→ Task statement
Each entry needs to be given again, character for character.

Saved data entries
+ + + +
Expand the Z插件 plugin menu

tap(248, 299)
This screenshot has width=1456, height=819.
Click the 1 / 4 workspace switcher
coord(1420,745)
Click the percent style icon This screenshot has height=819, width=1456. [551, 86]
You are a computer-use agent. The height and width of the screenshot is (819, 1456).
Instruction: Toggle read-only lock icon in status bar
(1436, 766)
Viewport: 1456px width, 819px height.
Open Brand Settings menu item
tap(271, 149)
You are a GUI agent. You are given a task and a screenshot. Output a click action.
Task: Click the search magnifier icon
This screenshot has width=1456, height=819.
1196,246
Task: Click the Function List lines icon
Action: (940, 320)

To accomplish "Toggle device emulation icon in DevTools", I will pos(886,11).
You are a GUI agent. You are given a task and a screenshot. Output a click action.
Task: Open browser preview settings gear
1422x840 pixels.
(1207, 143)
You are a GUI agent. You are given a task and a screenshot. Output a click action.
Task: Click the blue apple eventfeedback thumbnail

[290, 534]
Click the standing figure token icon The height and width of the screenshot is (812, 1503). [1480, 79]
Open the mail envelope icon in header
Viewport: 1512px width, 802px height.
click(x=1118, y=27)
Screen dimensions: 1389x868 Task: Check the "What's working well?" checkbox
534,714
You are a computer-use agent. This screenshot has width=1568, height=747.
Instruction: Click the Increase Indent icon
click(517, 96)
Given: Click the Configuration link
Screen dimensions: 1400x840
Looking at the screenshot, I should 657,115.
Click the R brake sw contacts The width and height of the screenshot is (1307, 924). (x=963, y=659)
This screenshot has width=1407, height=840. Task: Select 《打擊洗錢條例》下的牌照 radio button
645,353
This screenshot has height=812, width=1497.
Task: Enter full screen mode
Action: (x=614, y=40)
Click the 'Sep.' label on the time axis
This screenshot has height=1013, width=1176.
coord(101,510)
+ + + +
→ Exercise result
Expand the Z插件 plugin menu

tap(248, 299)
This screenshot has width=1456, height=819.
Click the 1 / 4 workspace switcher
coord(1420,745)
Click the percent style icon This screenshot has height=819, width=1456. [551, 86]
You are a computer-use agent. The height and width of the screenshot is (819, 1456).
Instruction: Toggle read-only lock icon in status bar
(1436, 766)
Viewport: 1456px width, 819px height.
Open Brand Settings menu item
tap(271, 149)
You are a GUI agent. You are given a task and a screenshot. Output a click action.
Task: Click the search magnifier icon
This screenshot has width=1456, height=819.
1196,246
Task: Click the Function List lines icon
Action: (940, 320)

To accomplish "Toggle device emulation icon in DevTools", I will pos(886,11).
You are a GUI agent. You are given a task and a screenshot. Output a click action.
Task: Open browser preview settings gear
1422x840 pixels.
(1207, 143)
You are a GUI agent. You are given a task and a screenshot. Output a click action.
Task: Click the blue apple eventfeedback thumbnail

[290, 534]
Click the standing figure token icon The height and width of the screenshot is (812, 1503). [1480, 79]
Open the mail envelope icon in header
Viewport: 1512px width, 802px height.
click(x=1118, y=27)
Screen dimensions: 1389x868 Task: Check the "What's working well?" checkbox
534,714
You are a computer-use agent. This screenshot has width=1568, height=747.
Instruction: Click the Increase Indent icon
click(517, 96)
Given: Click the Configuration link
Screen dimensions: 1400x840
Looking at the screenshot, I should 657,115.
Click the R brake sw contacts The width and height of the screenshot is (1307, 924). (x=963, y=659)
This screenshot has width=1407, height=840. Task: Select 《打擊洗錢條例》下的牌照 radio button
645,353
This screenshot has height=812, width=1497.
Task: Enter full screen mode
Action: (x=614, y=40)
Click the 'Sep.' label on the time axis
This screenshot has height=1013, width=1176.
coord(101,510)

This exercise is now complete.